Percorrendo a história do cinema, o painel que encerrou o colóquio reuniu José Bértolo, João Almeida e Silva, Ana Cabral Martins e Iván Villarmea Álvarez. José Bértolo discutiu o caso de Paris no pós-guerra, e a forma como o crescimento da cidade teve, nesse período, um impacto determinante na modernidade aparente do cinema da Nouvelle Vague francesa. Houve ainda apresentações sobre a representação de Tóquio em diferentes momentos do cinema japonês; sobre os blockbusters do novo cinema de Hollywood, pensados para os multiplexes dos subúrbios norte-americanos; e sobre a cidade pós-moderna e a expansão do cinema digital.
Na apresentação final do colóquio, Iván Villarmea Álvarez sublinhou um paradoxo interessante: se, por um lado, é cada vez mais difícil ver cinema no centro da cidade, por outro, o centro da cidade torna-se mais cinematográfico, na medida em que é transformado em cenário de um crescente número de filmes contemporâneos. Pense-se, por exemplo, no filme promocional da Web Summit 2017 produzido pela Câmara Municipal de Lisboa, e na forma como este recicla e reinventa imagens de Lisboa que, não sendo artificiais, não deixam de mostrar apenas uma parte ínfima da cidade.
Do ponto de vista da representação, está o cinema contemporâneo não só a mudar-se para as zonas mais periféricas da cidade, mas também a contribuir para processos de gentrificação dos centros históricos urbanos? Como pode a imagem em movimento ajudar a repensar conceitos como autenticidade e realismo, local e estrangeiro, cultura e consumo?
Do ponto de vista da experiência, há ainda pouca investigação sobre novas formas de exibir e ver cinema. Qual é a história, e qual tem sido a evolução social, de cineclubes e outras sociedades dedicadas ao cinema e à cultura nas cidades? Que apoio, de instituições locais, nacionais ou internacionais, têm recebido iniciativas como Há Filmes na Baixa!, no Porto, ou Cineconchas, em Lisboa? Qual o objetivo destes eventuais apoios, e têm estes sido alcançados, tendo em conta o sucesso destas iniciativas?

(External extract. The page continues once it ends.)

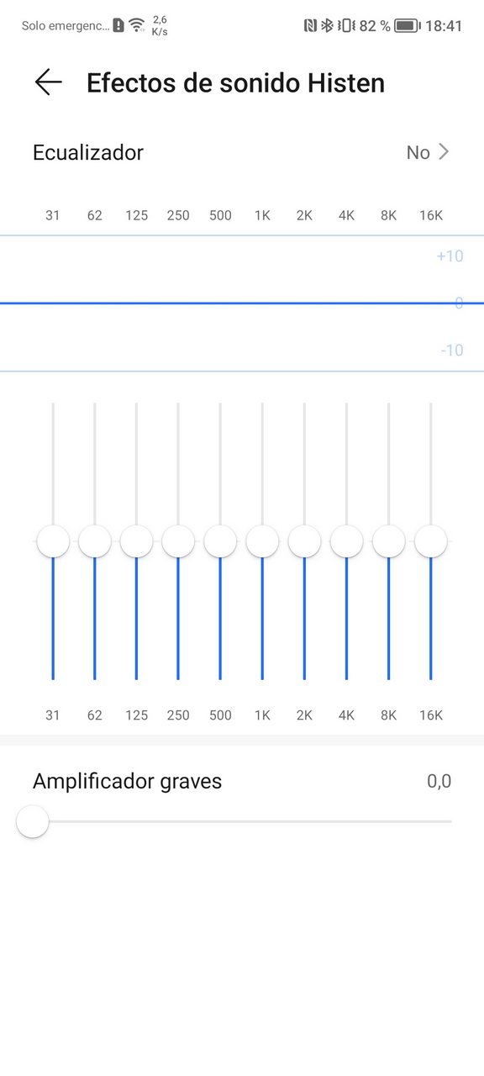Tap the 4K band slider knob

coord(346,541)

O colóquio aqui apresentado, e as discussões apaixonadas que o caracterizaram, deixam bem claro que o tópico cinema e cidade está longe de se esgotar. Assumir que o cinema e a cidade estão em mudança é também assumir a necessidade de repensar os termos das investigações conduzidas até agora. A iniciativa da Cinemateca deixa um convite à comunidade artística e académica, às instituições culturais e à classe política para imaginar um futuro em que espaço urbano e cultura, cidades e cinema, permaneçam intimamente ligados.